Material provided Block Start

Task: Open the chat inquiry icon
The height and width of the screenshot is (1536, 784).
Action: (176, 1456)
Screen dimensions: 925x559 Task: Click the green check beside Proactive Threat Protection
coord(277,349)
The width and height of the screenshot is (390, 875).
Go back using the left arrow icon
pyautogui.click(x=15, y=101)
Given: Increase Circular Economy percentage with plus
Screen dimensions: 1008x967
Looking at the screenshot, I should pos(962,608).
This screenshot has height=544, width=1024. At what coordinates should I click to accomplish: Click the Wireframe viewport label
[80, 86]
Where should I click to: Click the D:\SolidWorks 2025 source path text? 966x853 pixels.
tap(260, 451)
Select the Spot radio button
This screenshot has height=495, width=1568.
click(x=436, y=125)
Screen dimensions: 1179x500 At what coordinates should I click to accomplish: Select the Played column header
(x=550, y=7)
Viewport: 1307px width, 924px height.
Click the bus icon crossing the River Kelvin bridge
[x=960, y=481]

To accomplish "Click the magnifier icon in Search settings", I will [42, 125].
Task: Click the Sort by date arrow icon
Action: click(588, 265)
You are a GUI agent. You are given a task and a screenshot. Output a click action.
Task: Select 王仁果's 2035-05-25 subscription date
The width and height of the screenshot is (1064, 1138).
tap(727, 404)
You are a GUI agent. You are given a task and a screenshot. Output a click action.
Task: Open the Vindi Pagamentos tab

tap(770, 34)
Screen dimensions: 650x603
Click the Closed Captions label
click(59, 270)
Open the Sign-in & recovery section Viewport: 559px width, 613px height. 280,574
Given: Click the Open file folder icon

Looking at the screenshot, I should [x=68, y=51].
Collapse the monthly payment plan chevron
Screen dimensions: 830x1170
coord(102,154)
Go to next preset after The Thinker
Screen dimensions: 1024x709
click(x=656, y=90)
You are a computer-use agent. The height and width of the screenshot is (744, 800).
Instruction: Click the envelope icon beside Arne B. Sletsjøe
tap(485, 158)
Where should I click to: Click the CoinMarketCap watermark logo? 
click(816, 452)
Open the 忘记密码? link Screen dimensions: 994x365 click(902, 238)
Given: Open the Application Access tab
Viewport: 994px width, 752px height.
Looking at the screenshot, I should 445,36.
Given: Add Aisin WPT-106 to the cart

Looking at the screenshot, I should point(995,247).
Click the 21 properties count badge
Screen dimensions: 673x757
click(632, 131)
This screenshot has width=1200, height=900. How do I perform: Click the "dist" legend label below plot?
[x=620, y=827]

Material provided Block End

- _About this task_
Begin with the line that contains "Where should I click to: Click the CoinMarketCap" and end with the last line of the records; set down every line in that span exactly, and nothing else.

- _Response_
Where should I click to: Click the CoinMarketCap watermark logo? 
click(816, 452)
Open the 忘记密码? link Screen dimensions: 994x365 click(902, 238)
Given: Open the Application Access tab
Viewport: 994px width, 752px height.
Looking at the screenshot, I should 445,36.
Given: Add Aisin WPT-106 to the cart

Looking at the screenshot, I should point(995,247).
Click the 21 properties count badge
Screen dimensions: 673x757
click(632, 131)
This screenshot has width=1200, height=900. How do I perform: Click the "dist" legend label below plot?
[x=620, y=827]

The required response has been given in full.